FR technologiczne imperium
Średnia długość życia Rosjan jest jedną z najniższych w Europie a wydatki na służbę zdrowia procentowo bardzo niskie , ale na co to komu skoro można mieć rakiety ;)
dim
Ważne, że wszyscy pracują aż do emerytury. A potem niby komu są potrzebni ? Na pewno nie funduszowi emerytalnemu, służbie zdrowia też nie. Wszystko jest tam przemyślane, oczywiście pod kątem korzyści rządzącej grupy milionerów i miliarderów.
Palmel
a co to kogo obchodzi
Viggen
,,Więcej gazu'' UE powinna kupować! Będą czuc się bezpieczniejsi.
analizator
"Kalibr są już w służbie, a ich wdrożenie było przyczyną złamania traktatu INF" ---- pocisk o którym pisze autor został wystawiony i zaproszono delegację USA do jego obejrzenia.
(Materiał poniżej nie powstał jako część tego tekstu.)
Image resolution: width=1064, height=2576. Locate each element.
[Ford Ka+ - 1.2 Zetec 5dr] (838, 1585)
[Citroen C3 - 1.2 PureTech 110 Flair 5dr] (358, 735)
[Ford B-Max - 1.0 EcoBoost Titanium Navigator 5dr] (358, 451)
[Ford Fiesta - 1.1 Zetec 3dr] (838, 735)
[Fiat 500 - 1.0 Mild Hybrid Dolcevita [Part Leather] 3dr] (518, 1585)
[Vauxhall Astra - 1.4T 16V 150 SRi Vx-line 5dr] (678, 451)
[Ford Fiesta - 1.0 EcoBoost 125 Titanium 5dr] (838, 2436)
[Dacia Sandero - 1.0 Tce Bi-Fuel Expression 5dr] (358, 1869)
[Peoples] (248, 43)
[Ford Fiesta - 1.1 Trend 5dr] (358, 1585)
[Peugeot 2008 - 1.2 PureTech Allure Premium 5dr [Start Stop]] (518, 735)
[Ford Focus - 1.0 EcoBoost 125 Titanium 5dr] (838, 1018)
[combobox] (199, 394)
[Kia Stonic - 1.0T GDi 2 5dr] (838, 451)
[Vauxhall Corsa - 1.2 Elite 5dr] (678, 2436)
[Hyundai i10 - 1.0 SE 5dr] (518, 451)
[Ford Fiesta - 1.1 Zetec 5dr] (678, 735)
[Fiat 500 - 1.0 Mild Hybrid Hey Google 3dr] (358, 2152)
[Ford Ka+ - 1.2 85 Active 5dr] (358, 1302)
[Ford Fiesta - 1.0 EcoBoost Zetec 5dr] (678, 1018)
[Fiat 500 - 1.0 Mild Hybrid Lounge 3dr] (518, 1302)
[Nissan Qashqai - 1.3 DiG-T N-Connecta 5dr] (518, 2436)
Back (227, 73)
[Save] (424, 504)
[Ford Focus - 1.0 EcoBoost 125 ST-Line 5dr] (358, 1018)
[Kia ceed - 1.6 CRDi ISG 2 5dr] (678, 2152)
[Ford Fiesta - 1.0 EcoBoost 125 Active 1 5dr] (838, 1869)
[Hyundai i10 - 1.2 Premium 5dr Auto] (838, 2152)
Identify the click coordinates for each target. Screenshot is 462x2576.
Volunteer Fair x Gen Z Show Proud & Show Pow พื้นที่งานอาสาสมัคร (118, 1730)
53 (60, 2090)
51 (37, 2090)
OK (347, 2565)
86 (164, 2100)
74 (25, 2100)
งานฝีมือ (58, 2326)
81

USA nie skorzystało z tego, baa nawet nie odpowiedziało na zaproszenie. USA wypowiedziało INF nie ze względu na złamanie go przez Rosję (bo ta go nie złamała) tylko na zagrożenie ze strony Chin. A, że USA nie mogły tego układu wypowiedzieć bez powodu to sobie powód wymyśliły.
Kiks
A ty byś przyjechał? Wystwili pocisk taki jaki chcieli wystawić? Ile ty masz lat? USA mają jeszcze sprawny wywiad satelitarny. To chcą zobaczyć widzą nie ruszając się zza biurka.
lord
Dlaczego twierdzisz, że Rosja nie złamała traktatu. Czy mógłbyś więcej informacji przedstawić. Ja ma inne zdanie w ty temacie i uważam, że Rosja złamała traktat rozmieszczając rakiety Iskander i pociski manewrujące w Kalingradzie. Wiadomo też było, że pierwotny zasięg tych rakiet z 300 km do 500 km, można byłoby w przyszłości zwiększyć, co też się stało. W szerszym kontekście, to nie jest dla nas dobra sytuacja.
Davien
Panie analizator, wpokazano makiete pocisku anie oryginalny 9M729 odpalaniem którego chwaliła sie FR więc nie zmyslaj. Rosja wielokrotnie łamała INF no i się doigrała:)
Michał
W ten sposób 3 rakiety Kalibr / Iskander wystrzelone z głębi Rosji zlikwidują planowane 3 Magazyny Wojska Polskiego, w ramach projektu centralizacji. Federacja Rosyjska dziękuje MON za podjęcie tych decyzji.
Taka prawda !
Z powodu swej mocarstwowości „gospodarczej” Rosja została określona przez niemieckiego polityka Helmuta Schmidta w latach '80 jako Górna Wolta z rakietami. Jest to określenie do dziś obowiązujące a jedyne, co się w nim zdezaktualizowało to fakt, że nie istnieje już takie państwo jak Górna Wolta. Obecnie bowiem znane jest ono jako Burkina Faso.